A list of these 20th-century visionaries identified as Christian humanists includes writers like Irving Babbitt, Nicholas Berdyaev, Willa Cather, G.K. Chesterton, Christopher Dawson, T. S. Eliot, Romano Guardini, Etienne Gilson, T. E. Hulme, Aurel Kolnai, C. S. Lewis, Jacques Maritain, Paul Elmer More, Wilhelm Roepke, J. R. R. Tolkien, and to some degree, Simone Weil.
Following close in age were still other Christian humanists with a very similar vision, like Hans urs Von Balthasar, Russell Kirk, Ralph McInerny, Peter Milward, Flannery O’Connor, John Paul II, Josef Pieper, and Alexander Solzhenitsyn.
Granted this list is not exhaustive, nor does it signal any kind of ideological movement that prescribes itself to a stated manifesto—many of these writers and thinkers disagreed with each other on important issues—it serves to demonstrate a sampling of the influential men and women of letters who in and around Tolkien’s lifetime abhorred the dehumanizing results of modern thought and spoke out against the progressive ideology that was robbing culture of its humanity.

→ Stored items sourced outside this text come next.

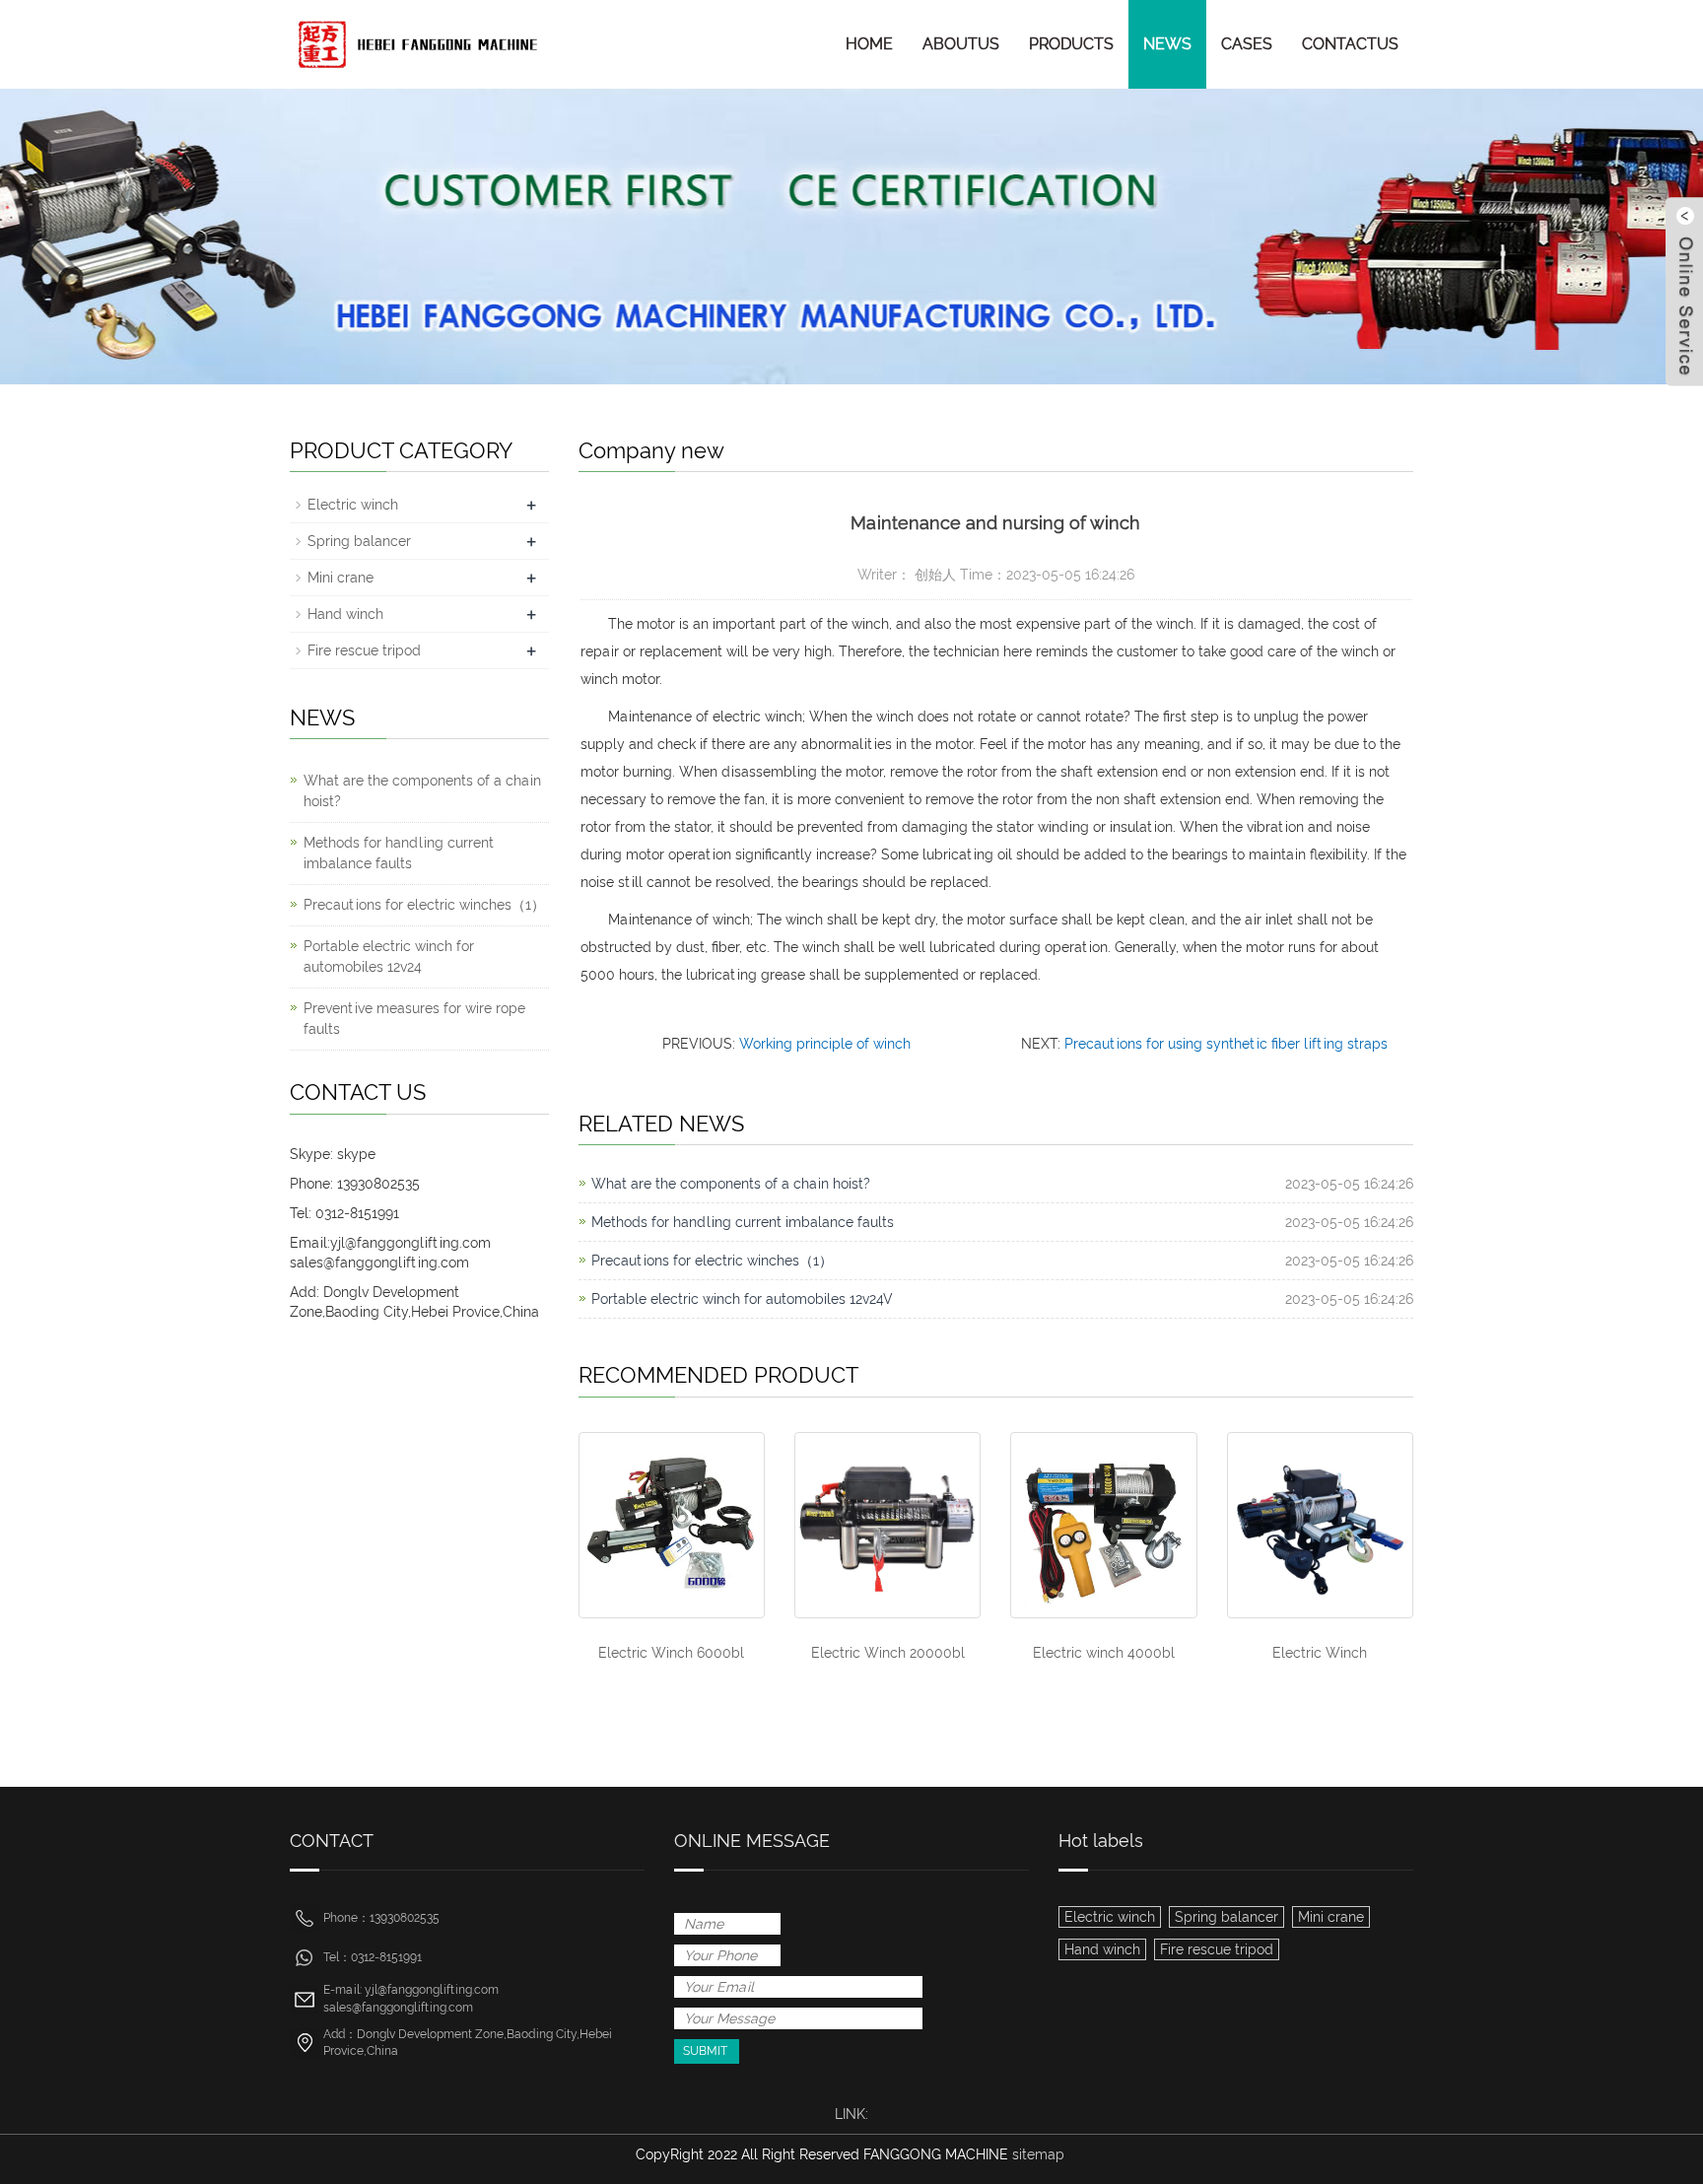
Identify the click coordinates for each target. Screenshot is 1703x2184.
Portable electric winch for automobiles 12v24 (389, 956)
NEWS (1167, 43)
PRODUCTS (1071, 43)
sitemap (1038, 2154)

To emphasis and restated the point, it was 20th-century Christian humanists like these listed who were, in specific ways, arguing for a standard of human flourishing amidst one of the most strikingly horrific periods of cultural decline in human history. And it seems that by studying the Christian humanists of the 20th-century, post-modern social critics can grasp a better understanding of the standard by which to measure the decline of the West.
Joe Sanders says
I read many of those. Actually Tolkien and Lewis planted seeds of the faith in my mind and heart long before I actively invited Christ’s Lordship into my life. I read T.S. Elliot’s poetry later in High school. Many of Ray Bradbury’s stories have a mythic or transcendent aspect. I recently read he was raised a Baptist and he kept centered in the faith. I thought he was an atheist but actually was not.
Scott Postma says
What a great testimony of their abiding influence for Christ. Like Abel, they being dead yet speak.